Thanks for the confirmation Haze! I knew I wasn't' crazy. I finally managed to figure it out...
Turns out, I had created the NVRAM folders on my external drive and when I was looking for them I was checking my PC. Duh.
So yes, they were indeed in the NVRAM folder.
That said, I'm wondering why no one has thought to post the NVRAM files (All of them) in a downloadable format, so we don't all have to go through this every time. Is that even legal? Anyone?
Nonetheless, thanks for helping out with my brain fart... 
DeLuSioNaL29
well with CPS3 and SPI you'd effectively be posting ROM files (the games copy the data from CD, putting the data in the Flash ROMs, or in the case of SPI they copy the sound data from the cart into a flash ROM near the sound chip on the motherboard)
some sets (the 'NOCD' sets in CPS3) have the Flash ROMs pre-programmed, and don't check for a CD.
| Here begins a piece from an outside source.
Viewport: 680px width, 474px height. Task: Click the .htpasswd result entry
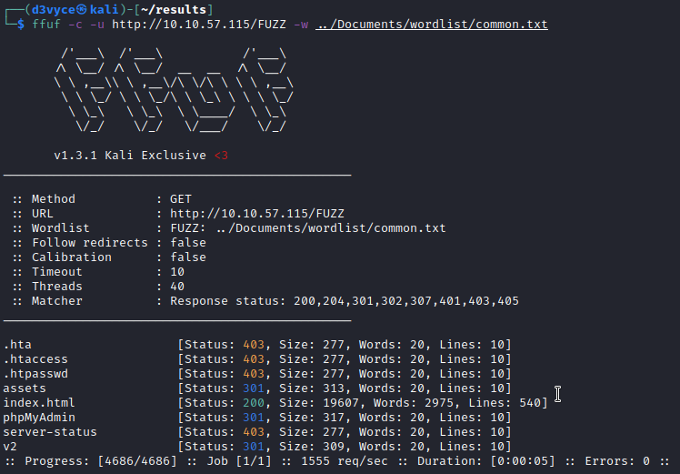click(35, 374)
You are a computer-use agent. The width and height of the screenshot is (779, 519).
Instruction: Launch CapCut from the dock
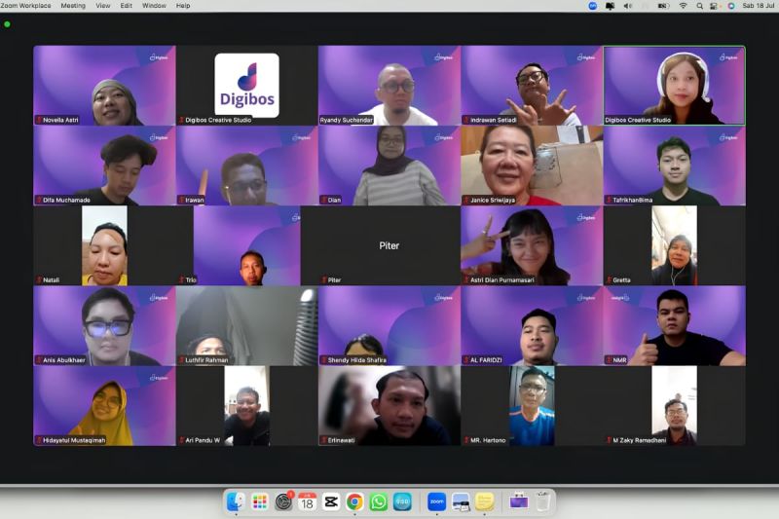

Modern versions of MAME actually save out a file for each of the Flash chips rather than one big blob, so if you use '-romident' on the ones dumped out by CPS3 you'll see they actually match the ROM files used by the NoCD sets.
With SPI in recent MAME versions be very careful not to interrupt the process or you will render the game unbootable (and presumably on the real PCB, bricked) due to the region security check that is involved in the flash process - the motherboard region is stored in the flash rom on the motherboard and must match the program rom on the game cartridge, but the flash is temporarily blanked during the flash process.
Taito Gnet works in a similar way to SPI but without that security stuff ;-)
Simpsons bowling is another, several other Konami CD based platforms too.
Things like Deco Cassette of course aren't flashing anything, the countdown is actually the loading of the game so you'd have to use save states to bypass that (I'd question the legality of posting save states for those because again they'd contain all the game data)
The countdown period some of the Cave SH3 games have (Mushitam, the sequel to Uopoko for example) is also loading / decompressing game data to RAM, not flashing.